[GIVEN EXERCISE] Please rewrite the listing below with "arrow menu" changed to "dropdown menu" and everything else left as it is. Leave the pictures out of your answer.

[DATA PROVIDED]
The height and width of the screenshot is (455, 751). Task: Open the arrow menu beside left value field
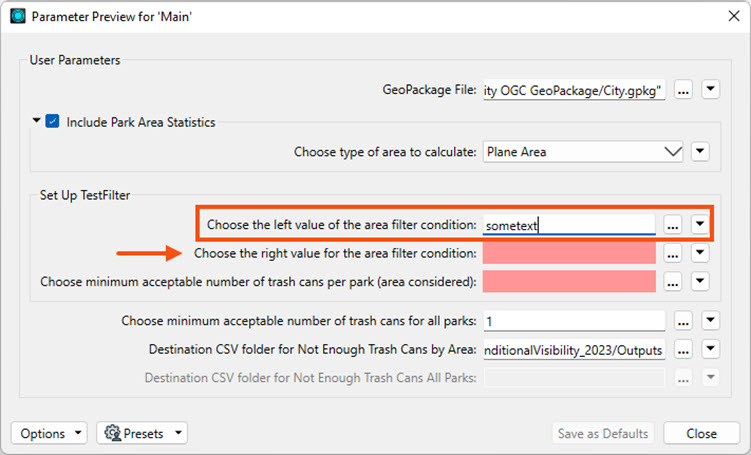(700, 224)
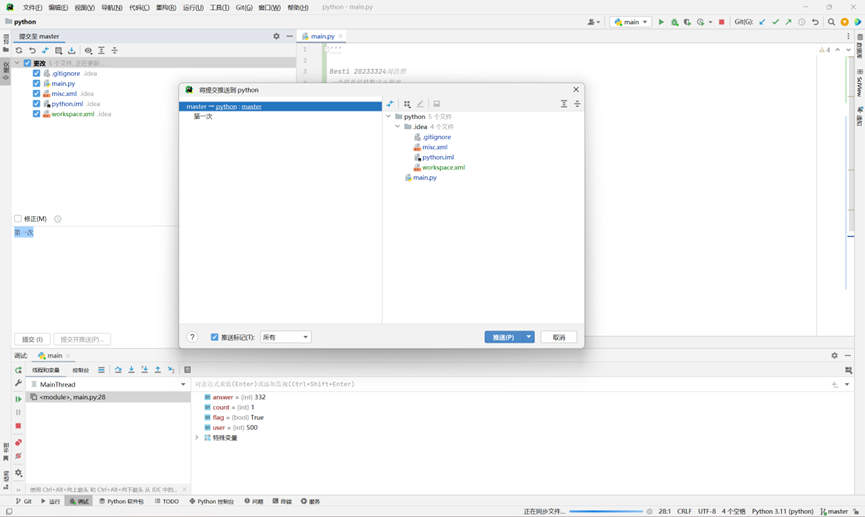Click Resume Program in debug sidebar
865x517 pixels.
[x=18, y=399]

[TASK ANSWER]
The height and width of the screenshot is (455, 751). Task: Open the dropdown menu beside left value field
(700, 224)
Click Resume Program in debug sidebar
865x517 pixels.
[x=18, y=399]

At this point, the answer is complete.